The Naive and Hopeful Me

Yesterday, I shared with a class the Charles Simic article from The New York Review of Books that set me off so a few days ago. These particular students are enrolled in an early-college high school program that will lead them (if everything works out) to an Associates degree within five or six years of entering 9th grade. As juniors, they are also taking their first college classes, including my First Year Composition course. We are concentrating on research skills as well as writing, using 19th-century New York as our focus. The students have just completed extensive revisions on their proposals for pieces to be included in an anthology we are creating composed of class work and writings from a century ago (and more) that are in the public domain. The revisions come atop a "meta-proposal," a paper about their thought processes during the initial research and writing for the proposals.

Much of our class time, recently, has been spent on meaning and methodology of research in a digital age, the students coming to understand decisions they must make on such things as when and where to stop their library research: At what point do you decide to trust the authorities you have found--and why? They are also learning about Intellectual Property, the commons, and conventions of citation (including 'fair use').
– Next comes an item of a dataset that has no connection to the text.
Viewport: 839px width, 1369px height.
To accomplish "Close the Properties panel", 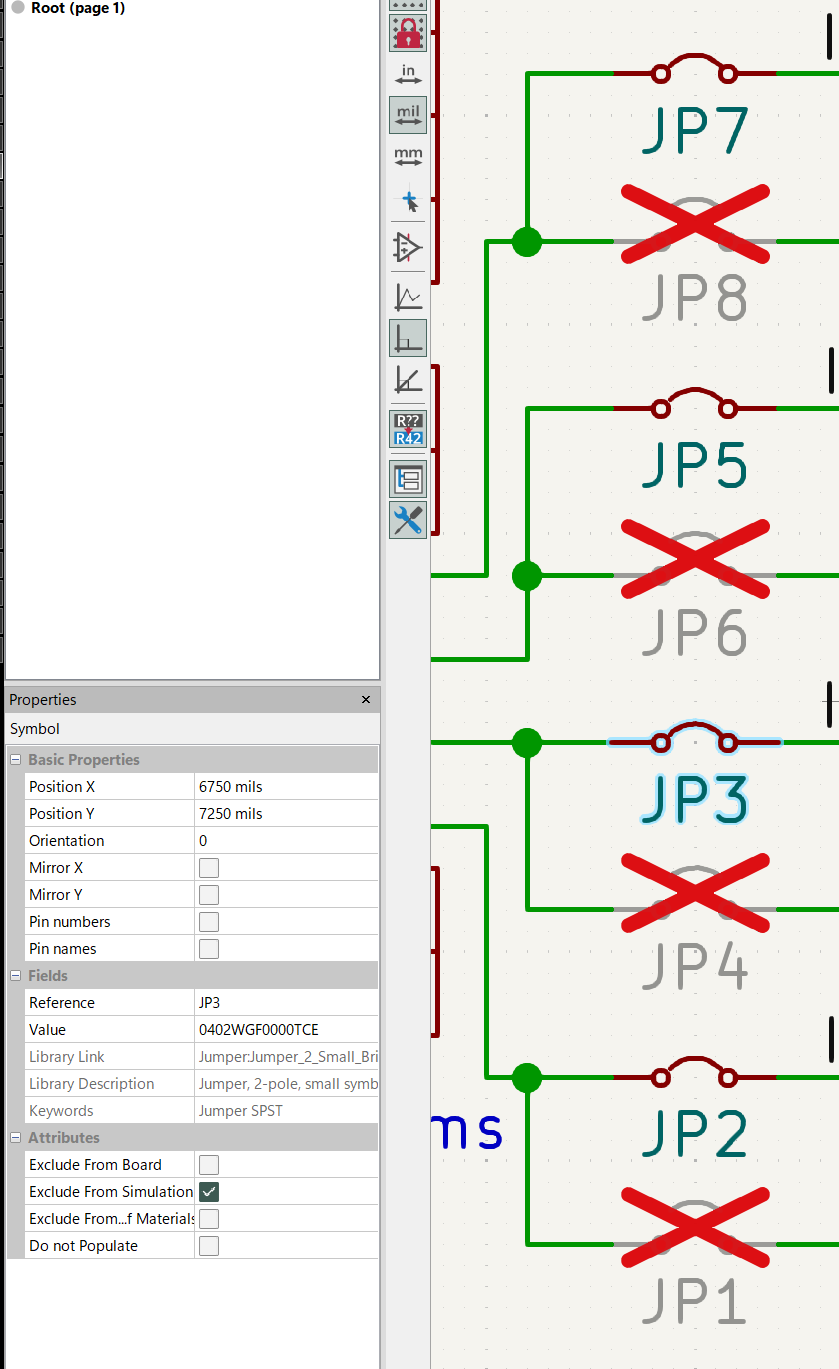I will pyautogui.click(x=366, y=700).
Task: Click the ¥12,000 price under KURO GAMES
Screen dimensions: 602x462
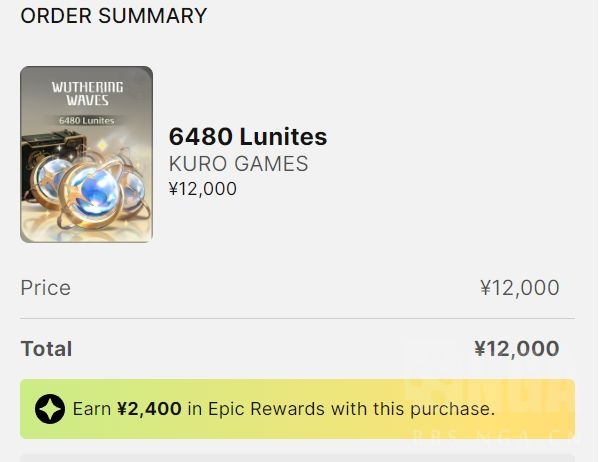Action: (x=203, y=188)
I wanted them to understand just why I am pushing all of this on them, to understand (among other things) the importance of an educated populace in a democracy. The Simic piece seemed like an appropriate means for furthering this.

And it was.

I told the students that I have reservations about the article, but did not tell them what, and did not mention my own blog post. As I was reading it to them, I stopped at various points to explain a little about the relevance of their program to some of the things Simic complains about. That, and their discussion (we also stopped frequently to talk as a group), was eye-opening even for me, who was already familiar with the piece.

One of the places I stopped so I could talk about their class was after this passage:
At first it was shocking, but it no longer surprises any college instructor that the nice and eager young people enrolled in your classes have no ability to grasp most of the material being taught. Teaching American literature, as I have been doing, has become harder and harder in recent years, since the students read little literature before coming to college and often lack the most basic historical information about the period in which the novel or the poem was written, including what important ideas and issues occupied thinking people at the time.
I told the students that, yes, it is shocking, but that some of us are trying to do something rather than simply react in shock--and that something includes programs like the one they are in. Why do you think, I asked them, that I use 19th-century urban American literature in their writing class?

They got the point.

Simic goes on to complain that students don't even know the histories of their own homes--and so we talked about why New York City (and Brooklyn, in particular) is the focus of their research and writing. The people who created their program, I told the students, don't gripe but try to change things.

And, we discussed, it may be true that high-school curricula have been dumbed down, as Simic claims. Don't like that? Do something about it. "You," I said, addressing the class, "are already better writers and even thinkers than most of my entering students--and that's because of the intense program you've been subject to over the past two-and-a-half years." And that's true.

Discussion was lively and on target, even when not directed by me. Early on, one student complained that Simic is arrogant and is making his own rather uninformed assumptions--and he did so without prompting from me (though that may be hard to believe--you had to be there; I expect the expression on my face as he talked was one rather much of shock or surprise). Though most of them agreed with some of Simic's points, they all also saw his weaknesses--and were able to discuss the article without falling into simplistic patterns of one-or-the-other.

Toward the end of this article, Simic lists a number of things many Americans believe without any attempt at verification. As we went through the list, I could see that the students were beginning to understand the importance of what we are doing in class. We've already talked about the importance of being able to research and write about it competently as a part of almost any career path today, but we really had not focused so much on the role of the citizen in a democracy. Probably, I did not want to seem naive and idealistic even to my students, most of whom already have a rather jaded view of the world.

But I am an idealist. And an optimist.

And, very likely, I am naive. But I was pleased yesterday.

Unlike Simic, I don't believe people today are more ignorant than they've ever been in America. At worst, they are simply just as ignorant as they were a century ago (we went through an educational boom after World War II--but that does not mean people were educated before that). At best? Well, that has to be up to us, each of us individually. We can't simply complain about the world going to hell in a hand-basket but have to find even a little way of helping reverse the trend.

I must admit, though, that even ranting in The New York Review of Books may help. After all, it proved useful to my students. Thanks, at least, for that, Professor Simic.